• WORK INSTRUCTIONS:
Please write back every entry exactly, character for character.
+===+
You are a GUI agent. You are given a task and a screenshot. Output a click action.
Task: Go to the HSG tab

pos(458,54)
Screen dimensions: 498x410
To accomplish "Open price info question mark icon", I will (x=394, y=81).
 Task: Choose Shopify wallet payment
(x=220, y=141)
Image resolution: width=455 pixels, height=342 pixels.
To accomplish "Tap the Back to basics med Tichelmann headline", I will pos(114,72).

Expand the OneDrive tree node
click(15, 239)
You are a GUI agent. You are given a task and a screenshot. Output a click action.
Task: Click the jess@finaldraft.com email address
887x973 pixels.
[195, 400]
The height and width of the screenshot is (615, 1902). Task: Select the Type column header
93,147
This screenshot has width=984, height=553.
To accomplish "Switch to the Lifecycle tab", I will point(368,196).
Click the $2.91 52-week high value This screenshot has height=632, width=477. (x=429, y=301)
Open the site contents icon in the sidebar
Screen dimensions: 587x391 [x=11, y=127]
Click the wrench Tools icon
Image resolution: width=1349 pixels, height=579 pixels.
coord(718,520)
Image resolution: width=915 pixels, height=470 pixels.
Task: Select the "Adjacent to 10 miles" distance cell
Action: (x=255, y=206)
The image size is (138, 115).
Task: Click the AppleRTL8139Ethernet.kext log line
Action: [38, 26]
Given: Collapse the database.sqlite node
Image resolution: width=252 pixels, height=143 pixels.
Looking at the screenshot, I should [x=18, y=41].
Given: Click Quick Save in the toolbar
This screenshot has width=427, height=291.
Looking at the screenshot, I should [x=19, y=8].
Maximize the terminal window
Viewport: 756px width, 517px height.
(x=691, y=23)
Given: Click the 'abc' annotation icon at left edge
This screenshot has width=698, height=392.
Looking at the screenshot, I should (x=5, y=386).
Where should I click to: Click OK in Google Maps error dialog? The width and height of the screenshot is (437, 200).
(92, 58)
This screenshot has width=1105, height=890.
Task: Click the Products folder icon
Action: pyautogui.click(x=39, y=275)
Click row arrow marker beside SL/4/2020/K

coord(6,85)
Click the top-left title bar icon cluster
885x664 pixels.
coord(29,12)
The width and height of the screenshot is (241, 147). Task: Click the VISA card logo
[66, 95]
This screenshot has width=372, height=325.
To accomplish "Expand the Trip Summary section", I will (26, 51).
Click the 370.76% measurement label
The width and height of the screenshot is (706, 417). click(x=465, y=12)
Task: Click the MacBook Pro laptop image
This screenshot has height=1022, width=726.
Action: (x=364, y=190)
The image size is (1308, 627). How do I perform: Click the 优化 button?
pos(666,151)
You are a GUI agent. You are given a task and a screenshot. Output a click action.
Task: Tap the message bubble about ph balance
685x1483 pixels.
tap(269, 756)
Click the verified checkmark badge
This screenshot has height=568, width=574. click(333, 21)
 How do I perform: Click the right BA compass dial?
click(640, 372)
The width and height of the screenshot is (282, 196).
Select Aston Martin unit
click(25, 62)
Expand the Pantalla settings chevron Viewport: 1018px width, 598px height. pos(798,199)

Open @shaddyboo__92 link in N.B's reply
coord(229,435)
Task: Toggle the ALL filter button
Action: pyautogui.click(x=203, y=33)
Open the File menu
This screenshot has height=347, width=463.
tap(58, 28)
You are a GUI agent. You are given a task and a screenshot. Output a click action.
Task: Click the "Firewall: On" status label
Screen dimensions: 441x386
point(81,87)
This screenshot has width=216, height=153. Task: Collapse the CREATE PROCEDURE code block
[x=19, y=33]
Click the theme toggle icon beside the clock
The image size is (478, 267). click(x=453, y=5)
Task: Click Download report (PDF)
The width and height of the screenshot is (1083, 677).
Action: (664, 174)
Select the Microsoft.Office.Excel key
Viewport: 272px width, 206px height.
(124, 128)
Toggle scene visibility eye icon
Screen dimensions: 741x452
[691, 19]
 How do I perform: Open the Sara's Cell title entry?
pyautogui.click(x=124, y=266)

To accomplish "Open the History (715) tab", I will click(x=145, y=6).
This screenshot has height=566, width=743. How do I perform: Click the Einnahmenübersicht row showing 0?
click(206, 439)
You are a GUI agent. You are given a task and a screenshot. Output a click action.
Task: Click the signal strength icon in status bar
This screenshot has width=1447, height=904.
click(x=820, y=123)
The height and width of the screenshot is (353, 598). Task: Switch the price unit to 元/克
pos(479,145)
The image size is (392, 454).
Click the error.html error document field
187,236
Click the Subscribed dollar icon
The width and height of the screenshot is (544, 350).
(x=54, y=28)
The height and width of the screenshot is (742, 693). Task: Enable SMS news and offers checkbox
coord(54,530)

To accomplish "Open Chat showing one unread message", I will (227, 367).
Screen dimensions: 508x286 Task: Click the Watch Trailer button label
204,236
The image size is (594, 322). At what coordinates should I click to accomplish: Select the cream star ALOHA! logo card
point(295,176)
+===+
• ANSWER FOR THIS EXERCISE:
You are a GUI agent. You are given a task and a screenshot. Output a click action.
Task: Go to the HSG tab

pos(458,54)
Screen dimensions: 498x410
To accomplish "Open price info question mark icon", I will (x=394, y=81).
 Task: Choose Shopify wallet payment
(x=220, y=141)
Image resolution: width=455 pixels, height=342 pixels.
To accomplish "Tap the Back to basics med Tichelmann headline", I will pos(114,72).

Expand the OneDrive tree node
click(15, 239)
You are a GUI agent. You are given a task and a screenshot. Output a click action.
Task: Click the jess@finaldraft.com email address
887x973 pixels.
[195, 400]
The height and width of the screenshot is (615, 1902). Task: Select the Type column header
93,147
This screenshot has width=984, height=553.
To accomplish "Switch to the Lifecycle tab", I will point(368,196).
Click the $2.91 52-week high value This screenshot has height=632, width=477. (x=429, y=301)
Open the site contents icon in the sidebar
Screen dimensions: 587x391 [x=11, y=127]
Click the wrench Tools icon
Image resolution: width=1349 pixels, height=579 pixels.
coord(718,520)
Image resolution: width=915 pixels, height=470 pixels.
Task: Select the "Adjacent to 10 miles" distance cell
Action: (x=255, y=206)
The image size is (138, 115).
Task: Click the AppleRTL8139Ethernet.kext log line
Action: [38, 26]
Given: Collapse the database.sqlite node
Image resolution: width=252 pixels, height=143 pixels.
Looking at the screenshot, I should [x=18, y=41].
Given: Click Quick Save in the toolbar
This screenshot has width=427, height=291.
Looking at the screenshot, I should [x=19, y=8].
Maximize the terminal window
Viewport: 756px width, 517px height.
(x=691, y=23)
Given: Click the 'abc' annotation icon at left edge
This screenshot has width=698, height=392.
Looking at the screenshot, I should (x=5, y=386).
Where should I click to: Click OK in Google Maps error dialog? The width and height of the screenshot is (437, 200).
(92, 58)
This screenshot has width=1105, height=890.
Task: Click the Products folder icon
Action: pyautogui.click(x=39, y=275)
Click row arrow marker beside SL/4/2020/K

coord(6,85)
Click the top-left title bar icon cluster
885x664 pixels.
coord(29,12)
The width and height of the screenshot is (241, 147). Task: Click the VISA card logo
[66, 95]
This screenshot has width=372, height=325.
To accomplish "Expand the Trip Summary section", I will (26, 51).
Click the 370.76% measurement label
The width and height of the screenshot is (706, 417). click(x=465, y=12)
Task: Click the MacBook Pro laptop image
This screenshot has height=1022, width=726.
Action: (x=364, y=190)
The image size is (1308, 627). How do I perform: Click the 优化 button?
pos(666,151)
You are a GUI agent. You are given a task and a screenshot. Output a click action.
Task: Tap the message bubble about ph balance
685x1483 pixels.
tap(269, 756)
Click the verified checkmark badge
This screenshot has height=568, width=574. click(333, 21)
 How do I perform: Click the right BA compass dial?
click(640, 372)
The width and height of the screenshot is (282, 196).
Select Aston Martin unit
click(25, 62)
Expand the Pantalla settings chevron Viewport: 1018px width, 598px height. pos(798,199)

Open @shaddyboo__92 link in N.B's reply
coord(229,435)
Task: Toggle the ALL filter button
Action: pyautogui.click(x=203, y=33)
Open the File menu
This screenshot has height=347, width=463.
tap(58, 28)
You are a GUI agent. You are given a task and a screenshot. Output a click action.
Task: Click the "Firewall: On" status label
Screen dimensions: 441x386
point(81,87)
This screenshot has width=216, height=153. Task: Collapse the CREATE PROCEDURE code block
[x=19, y=33]
Click the theme toggle icon beside the clock
The image size is (478, 267). click(x=453, y=5)
Task: Click Download report (PDF)
The width and height of the screenshot is (1083, 677).
Action: (664, 174)
Select the Microsoft.Office.Excel key
Viewport: 272px width, 206px height.
(124, 128)
Toggle scene visibility eye icon
Screen dimensions: 741x452
[691, 19]
 How do I perform: Open the Sara's Cell title entry?
pyautogui.click(x=124, y=266)

To accomplish "Open the History (715) tab", I will click(x=145, y=6).
This screenshot has height=566, width=743. How do I perform: Click the Einnahmenübersicht row showing 0?
click(206, 439)
You are a GUI agent. You are given a task and a screenshot. Output a click action.
Task: Click the signal strength icon in status bar
This screenshot has width=1447, height=904.
click(x=820, y=123)
The height and width of the screenshot is (353, 598). Task: Switch the price unit to 元/克
pos(479,145)
The image size is (392, 454).
Click the error.html error document field
187,236
Click the Subscribed dollar icon
The width and height of the screenshot is (544, 350).
(x=54, y=28)
The height and width of the screenshot is (742, 693). Task: Enable SMS news and offers checkbox
coord(54,530)

To accomplish "Open Chat showing one unread message", I will (227, 367).
Screen dimensions: 508x286 Task: Click the Watch Trailer button label
204,236
The image size is (594, 322). At what coordinates should I click to accomplish: Select the cream star ALOHA! logo card
point(295,176)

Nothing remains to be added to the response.